Data entries:
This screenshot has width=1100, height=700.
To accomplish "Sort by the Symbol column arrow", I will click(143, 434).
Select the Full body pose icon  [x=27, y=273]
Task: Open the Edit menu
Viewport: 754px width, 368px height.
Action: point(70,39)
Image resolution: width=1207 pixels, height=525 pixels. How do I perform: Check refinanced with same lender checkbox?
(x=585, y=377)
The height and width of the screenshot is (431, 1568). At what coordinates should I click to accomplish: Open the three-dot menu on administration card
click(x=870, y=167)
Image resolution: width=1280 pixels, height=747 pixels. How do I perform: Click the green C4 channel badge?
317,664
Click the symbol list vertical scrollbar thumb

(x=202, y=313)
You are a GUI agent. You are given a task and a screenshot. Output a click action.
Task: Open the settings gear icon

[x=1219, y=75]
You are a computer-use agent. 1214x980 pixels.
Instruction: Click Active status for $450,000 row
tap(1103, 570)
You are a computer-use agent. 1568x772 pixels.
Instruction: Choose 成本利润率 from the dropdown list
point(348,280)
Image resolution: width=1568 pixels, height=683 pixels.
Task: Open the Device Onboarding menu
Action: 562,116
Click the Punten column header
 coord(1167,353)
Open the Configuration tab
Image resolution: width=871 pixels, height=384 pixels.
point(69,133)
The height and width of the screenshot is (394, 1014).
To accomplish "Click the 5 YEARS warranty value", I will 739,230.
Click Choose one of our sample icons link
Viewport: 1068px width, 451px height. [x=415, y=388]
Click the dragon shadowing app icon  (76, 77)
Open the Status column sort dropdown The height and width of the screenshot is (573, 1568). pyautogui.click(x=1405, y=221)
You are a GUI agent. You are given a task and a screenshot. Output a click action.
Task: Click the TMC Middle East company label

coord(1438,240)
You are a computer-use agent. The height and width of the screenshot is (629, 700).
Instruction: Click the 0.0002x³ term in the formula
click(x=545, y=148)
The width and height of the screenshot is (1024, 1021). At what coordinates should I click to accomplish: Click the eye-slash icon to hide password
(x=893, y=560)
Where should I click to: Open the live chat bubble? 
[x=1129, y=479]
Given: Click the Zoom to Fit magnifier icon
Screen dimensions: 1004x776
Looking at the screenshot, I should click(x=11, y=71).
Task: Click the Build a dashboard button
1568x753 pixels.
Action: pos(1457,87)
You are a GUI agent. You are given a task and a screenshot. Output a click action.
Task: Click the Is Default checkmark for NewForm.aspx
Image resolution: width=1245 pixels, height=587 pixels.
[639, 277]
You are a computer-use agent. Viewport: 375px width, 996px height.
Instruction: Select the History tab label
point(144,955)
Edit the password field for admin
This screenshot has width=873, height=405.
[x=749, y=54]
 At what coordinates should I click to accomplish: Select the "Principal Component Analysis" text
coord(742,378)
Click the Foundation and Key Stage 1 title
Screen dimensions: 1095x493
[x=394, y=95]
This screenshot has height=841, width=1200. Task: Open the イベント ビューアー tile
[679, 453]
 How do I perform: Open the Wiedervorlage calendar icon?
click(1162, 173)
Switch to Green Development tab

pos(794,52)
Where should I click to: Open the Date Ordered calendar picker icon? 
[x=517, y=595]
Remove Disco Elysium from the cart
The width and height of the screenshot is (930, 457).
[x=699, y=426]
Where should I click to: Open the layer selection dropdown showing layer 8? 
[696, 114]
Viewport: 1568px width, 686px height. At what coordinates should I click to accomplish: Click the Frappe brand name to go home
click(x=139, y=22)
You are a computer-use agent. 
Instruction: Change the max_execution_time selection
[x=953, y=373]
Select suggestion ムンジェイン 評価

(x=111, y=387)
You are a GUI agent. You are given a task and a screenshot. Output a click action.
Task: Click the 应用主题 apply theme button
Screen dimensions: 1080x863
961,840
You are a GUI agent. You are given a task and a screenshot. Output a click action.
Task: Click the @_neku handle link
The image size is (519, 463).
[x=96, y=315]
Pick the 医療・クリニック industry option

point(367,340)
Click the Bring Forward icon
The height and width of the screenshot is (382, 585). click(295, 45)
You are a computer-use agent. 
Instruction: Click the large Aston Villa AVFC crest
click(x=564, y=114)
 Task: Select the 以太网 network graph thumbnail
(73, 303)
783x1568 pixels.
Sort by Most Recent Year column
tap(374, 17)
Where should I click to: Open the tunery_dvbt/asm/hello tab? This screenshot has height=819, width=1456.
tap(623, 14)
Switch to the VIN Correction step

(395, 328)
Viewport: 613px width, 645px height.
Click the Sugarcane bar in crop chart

What the task asks: Give every entry again, character for character.

Answer box:
This screenshot has width=1100, height=700.
To accomplish "Sort by the Symbol column arrow", I will click(143, 434).
Select the Full body pose icon  [x=27, y=273]
Task: Open the Edit menu
Viewport: 754px width, 368px height.
Action: point(70,39)
Image resolution: width=1207 pixels, height=525 pixels. How do I perform: Check refinanced with same lender checkbox?
(x=585, y=377)
The height and width of the screenshot is (431, 1568). At what coordinates should I click to accomplish: Open the three-dot menu on administration card
click(x=870, y=167)
Image resolution: width=1280 pixels, height=747 pixels. How do I perform: Click the green C4 channel badge?
317,664
Click the symbol list vertical scrollbar thumb

(x=202, y=313)
You are a GUI agent. You are given a task and a screenshot. Output a click action.
Task: Open the settings gear icon

[x=1219, y=75]
You are a computer-use agent. 1214x980 pixels.
Instruction: Click Active status for $450,000 row
tap(1103, 570)
You are a computer-use agent. 1568x772 pixels.
Instruction: Choose 成本利润率 from the dropdown list
point(348,280)
Image resolution: width=1568 pixels, height=683 pixels.
Task: Open the Device Onboarding menu
Action: 562,116
Click the Punten column header
 coord(1167,353)
Open the Configuration tab
Image resolution: width=871 pixels, height=384 pixels.
point(69,133)
The height and width of the screenshot is (394, 1014).
To accomplish "Click the 5 YEARS warranty value", I will 739,230.
Click Choose one of our sample icons link
Viewport: 1068px width, 451px height. [x=415, y=388]
Click the dragon shadowing app icon  (76, 77)
Open the Status column sort dropdown The height and width of the screenshot is (573, 1568). pyautogui.click(x=1405, y=221)
You are a GUI agent. You are given a task and a screenshot. Output a click action.
Task: Click the TMC Middle East company label

coord(1438,240)
You are a computer-use agent. The height and width of the screenshot is (629, 700).
Instruction: Click the 0.0002x³ term in the formula
click(x=545, y=148)
The width and height of the screenshot is (1024, 1021). At what coordinates should I click to accomplish: Click the eye-slash icon to hide password
(x=893, y=560)
Where should I click to: Open the live chat bubble? 
[x=1129, y=479]
Given: Click the Zoom to Fit magnifier icon
Screen dimensions: 1004x776
Looking at the screenshot, I should click(x=11, y=71).
Task: Click the Build a dashboard button
1568x753 pixels.
Action: pos(1457,87)
You are a GUI agent. You are given a task and a screenshot. Output a click action.
Task: Click the Is Default checkmark for NewForm.aspx
Image resolution: width=1245 pixels, height=587 pixels.
[639, 277]
You are a computer-use agent. Viewport: 375px width, 996px height.
Instruction: Select the History tab label
point(144,955)
Edit the password field for admin
This screenshot has width=873, height=405.
[x=749, y=54]
 At what coordinates should I click to accomplish: Select the "Principal Component Analysis" text
coord(742,378)
Click the Foundation and Key Stage 1 title
Screen dimensions: 1095x493
[x=394, y=95]
This screenshot has height=841, width=1200. Task: Open the イベント ビューアー tile
[679, 453]
 How do I perform: Open the Wiedervorlage calendar icon?
click(1162, 173)
Switch to Green Development tab

pos(794,52)
Where should I click to: Open the Date Ordered calendar picker icon? 
[x=517, y=595]
Remove Disco Elysium from the cart
The width and height of the screenshot is (930, 457).
[x=699, y=426]
Where should I click to: Open the layer selection dropdown showing layer 8? 
[696, 114]
Viewport: 1568px width, 686px height. At what coordinates should I click to accomplish: Click the Frappe brand name to go home
click(x=139, y=22)
You are a computer-use agent. 
Instruction: Change the max_execution_time selection
[x=953, y=373]
Select suggestion ムンジェイン 評価

(x=111, y=387)
You are a GUI agent. You are given a task and a screenshot. Output a click action.
Task: Click the 应用主题 apply theme button
Screen dimensions: 1080x863
961,840
You are a GUI agent. You are given a task and a screenshot. Output a click action.
Task: Click the @_neku handle link
The image size is (519, 463).
[x=96, y=315]
Pick the 医療・クリニック industry option

point(367,340)
Click the Bring Forward icon
The height and width of the screenshot is (382, 585). click(295, 45)
You are a computer-use agent. 
Instruction: Click the large Aston Villa AVFC crest
click(x=564, y=114)
 Task: Select the 以太网 network graph thumbnail
(73, 303)
783x1568 pixels.
Sort by Most Recent Year column
tap(374, 17)
Where should I click to: Open the tunery_dvbt/asm/hello tab? This screenshot has height=819, width=1456.
tap(623, 14)
Switch to the VIN Correction step

(395, 328)
Viewport: 613px width, 645px height.
Click the Sugarcane bar in crop chart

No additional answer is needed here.